General Motors announced that it is expanding a recall of compact cars due to an ignition problem, and has raised the number of deaths resulting from the problem to 13. The recall now affects 1.37 million vehicles built between 2003 and 2007. Similarly, between 2009-2011 Toyota recalled 9 million cars due to unintended acceleration; estimates of the number of deaths vary from 20-40.

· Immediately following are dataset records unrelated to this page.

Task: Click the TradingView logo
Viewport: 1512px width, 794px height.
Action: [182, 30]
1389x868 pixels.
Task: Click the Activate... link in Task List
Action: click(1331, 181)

The intriguing part of of the GM or Toyota recall is not the recall itself, but the response from Washington and the media, notably with coverage of GM’s recall much more muted than that of Toyota’s. The Toyota recalls were a media circus with non-stop coverage of every scintilla of detail as it unfolded. According to news analysis by the Project for Excellence in Journalism, which analyzed weekly output from newspapers (The New York Times, Washington Post, USA Today, and others) as well as network television (ABC, CBS, NBC, and others), the Toyota recalls were the #5 most reported story on U.S. news for the week of January 25–31, 2010, at 4% of all coverage. The following week of February 1–7, 2010, the story reached #2, at 11% of all news coverage. On February 10, Toyota dealers in the five-state Southeast region pulled all advertising from ABC stations in protest of “excessive” reporting on the Toyota recalls. On March 5, the Associated Press described “relentless media coverage” of the recalls from news outlets.
It even went as far as reaching congress. The House Oversight and Government Reform Committee and the House Energy and Commerce Committee held hearings in February 2010. The CEO, Akio Toyoda, issued a statement on the house floor, apologizing profusely and defending the integrity of his company. Thirty-one, or about half of the Democratic congressional members involved in the hearings had received campaign contributions from the United Auto Workers union, a major stockholder of Toyota’s top U.S. rival, General Motors. In 2010, four bipartisan US governors wrote a letter to congress, citing the conflict of interest because of its huge stake in GM. The letter mentioned the media’s aggressive and skewed coverage and how Toyota’s recalls weren’t any worse than other recalls at the time.
A liberal media bias and could explain why Toyota was raked over the coals while coverage of a Ford recall in 2010 was non-existent or why there has inaction from congress over the recent GM recall, although they have launched a probe. Furthermore, GM knew about the ignition switch problem as far as eight years ago and failed to tell regulators. Will it make it to the house floor? Will execs be forced to testify? Fat chance.
Whether it’s Toyota, Herbalife, Wall St., or the Bay Area tech elite, Liberals have an anaphylactic reaction to success. When they detect it, their antibodies goes into overdrive and they attack by threatening with regulation, media coverage, class warfare, and protests. Occasionally, the attacks get physical. They are losing, but nonetheless, a persistent bunch. Like Bill Ackman, another liberal, they need to be put out of their misery like the injured cockroaches that they are. As quoted by Marcus Cicero:
A nation can survive its fools, and even the ambitious. But it cannot survive treason from within. An enemy at the gates is less formidable, for he is known and carries his banner openly. But the traitor moves amongst those within the gate freely, his sly whispers rustling through all the alleys, heard in the very halls of government itself. For the traitor appears not a traitor; he speaks in accents familiar to his victims, and he wears their face and their arguments, he appeals to the baseness that lies deep in the hearts of all men. He rots the soul of a nation, he works secretly and unknown in the night to undermine the pillars of the city, he infects the body politic so that it can no longer resist. A murderer is less to fear.